After picking up some tailwinds in the latter half of 2017, WestJet’s (WestJet Stock Quote, Chart, News: TSX:WJA) future is decidedly cloudier, says Ahmad Shaath, analyst with Beacon Securities, who today maintained his “Hold” rating on the stock with a lowered target price, down to $27.00 from $29.00.
WestJet’s Q4 2017 results are in, with a revenue of $1.1 billion ($4.5 billion on the year) and an adjusted EBITDAR of $225 million, putting WestJet in its best position in the past five years, Shaath notes.
“The quarter was highlighted by continued strength in demand/revenue side, where WJA recorded its 4th consecutive quarter of y/y increase in yield,” says the analyst in a February 6 report to clients. “WJA closed off FY17 with 4 quarters of accretive capacity increase, where its capacity additions were met with +y/y increase in traffic and yield/RASM.”
With over 12,000 employees and more than 160 planes, Canada’s second-largest carrier is about to face stiffer competition from a fleet of new ultra-low-cost carriers (ULCCs). Names like Canada Jetlines, FlyToo, NewLeaf and Flair Airlines are all promising to be up and running in 2018, offering heavily discounted domestic flights.
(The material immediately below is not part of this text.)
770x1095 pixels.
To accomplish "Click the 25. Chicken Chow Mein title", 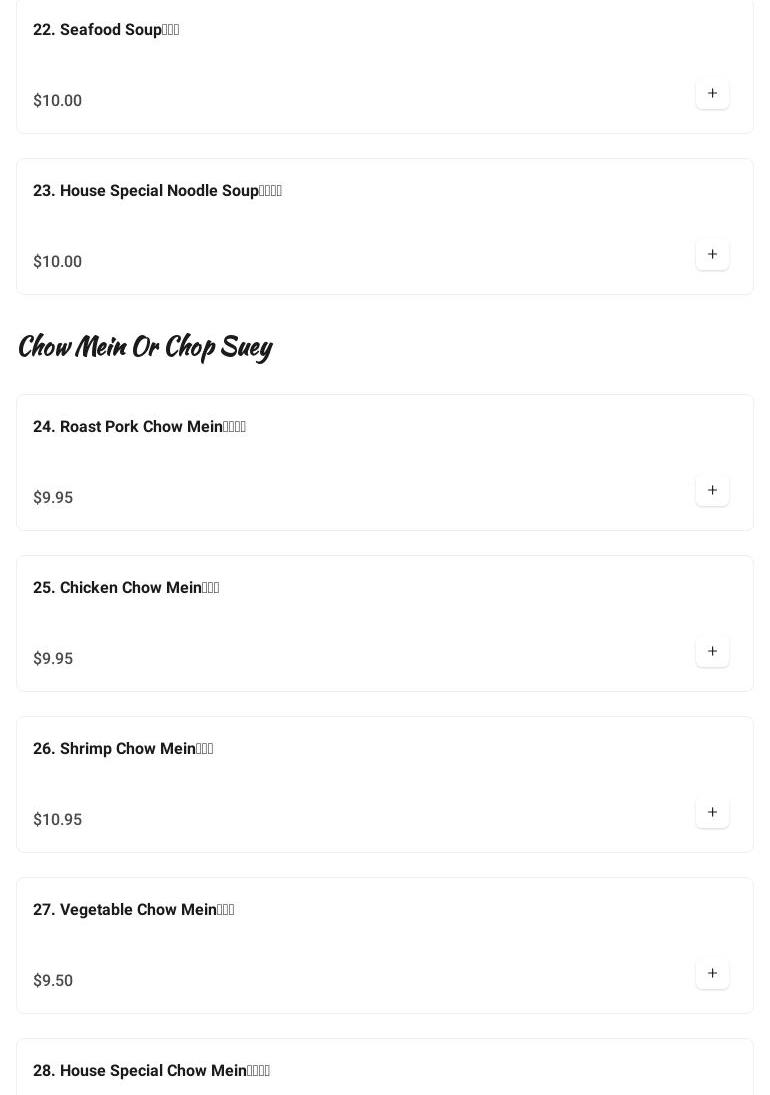I will point(126,588).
Not to be outdone, WestJet has announced it will start flying its own ULCC, Swoop, starting in June between select cities. In one sense, the move can be seen as WestJet’s returning to its roots as an upstart challenger to the established airlines, but so far, Canada has proved a tough frontier for discount carriers, leaving WestJet’s foray a notable question mark going forward.
That along with the prospect of higher fuel costs over 2018 are reasons to be cautious, says Shaath. “Despite the continued positive revenue/demand trend, we view current fuel volatility and uncertainty regarding WJA’s ULCC offering (Swoop) traction in the market place as catalysts for our ‘wait and see’ approach,” says the analyst. “Consequently, we maintain our HOLD rating.”
Beacon’s revised price target of $27.00 is based on 10x its revised FY18E EPS estimate and represented an 18 per cent return at the time of publication.